▸ **What needs to be done**:
Starting with the line that has "The width and" in the records below and stopping after the line that has "You are a computer-use", output every line exactly and nothing else; skip pictures.

▸ **Records provided**:
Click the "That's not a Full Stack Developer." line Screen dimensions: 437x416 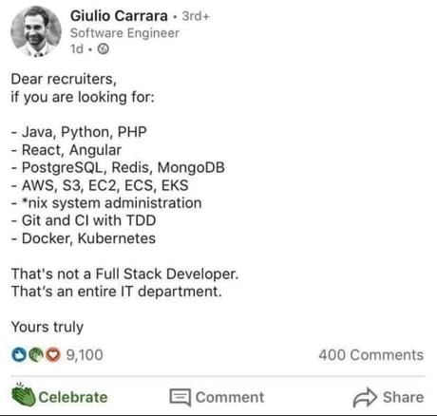124,274
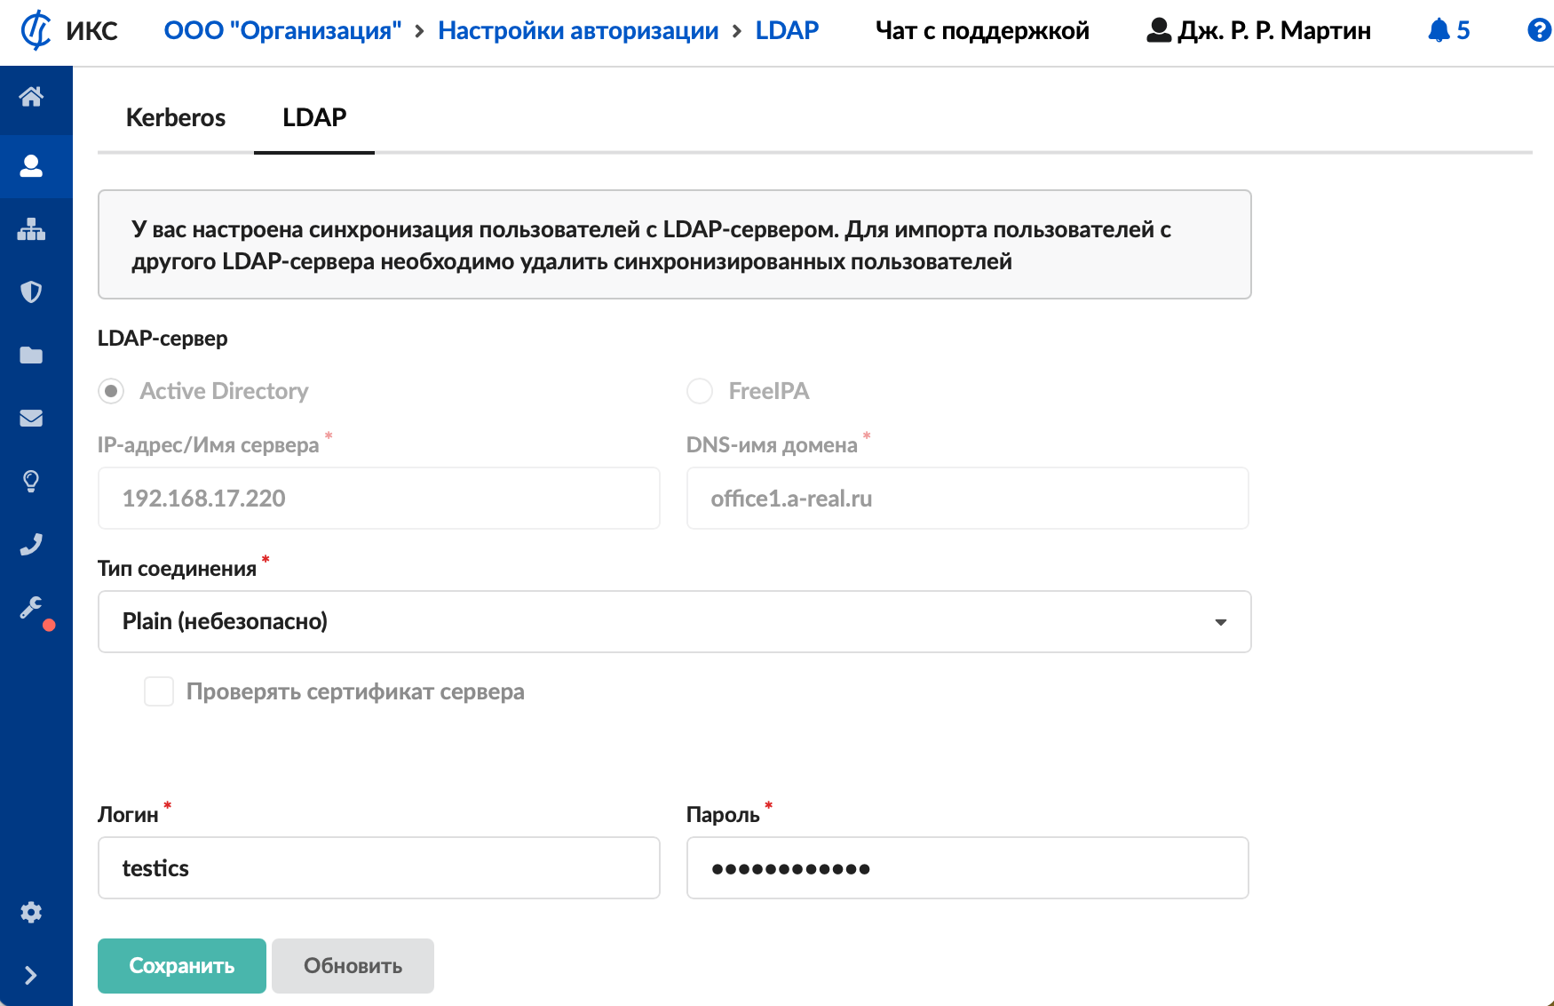
Task: Select the Active Directory radio button
Action: tap(111, 391)
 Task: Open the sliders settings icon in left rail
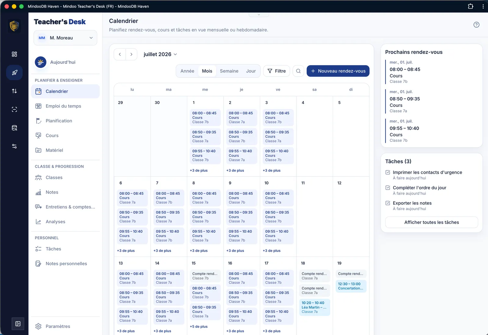click(14, 146)
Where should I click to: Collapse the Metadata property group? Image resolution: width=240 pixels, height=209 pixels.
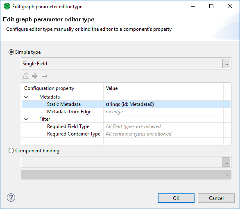click(x=26, y=97)
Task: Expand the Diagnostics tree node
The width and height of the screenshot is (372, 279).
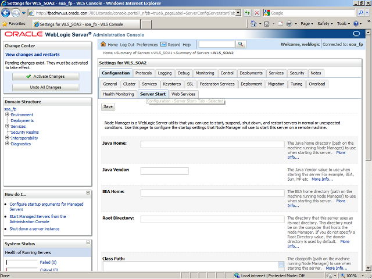Action: click(x=6, y=144)
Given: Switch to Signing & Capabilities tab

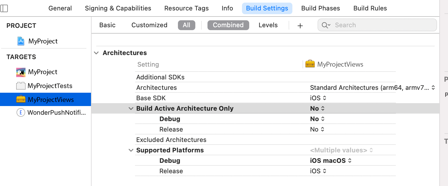Looking at the screenshot, I should pyautogui.click(x=118, y=8).
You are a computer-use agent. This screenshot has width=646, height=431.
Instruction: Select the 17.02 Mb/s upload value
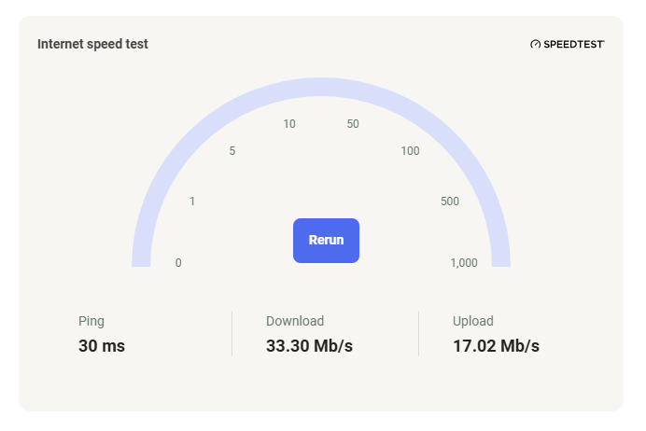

▸ **Exercise output**:
The width and height of the screenshot is (372, 279).
Action: click(x=6, y=144)
Given: Switch to Signing & Capabilities tab

Looking at the screenshot, I should pyautogui.click(x=118, y=8).
You are a computer-use agent. This screenshot has width=646, height=431.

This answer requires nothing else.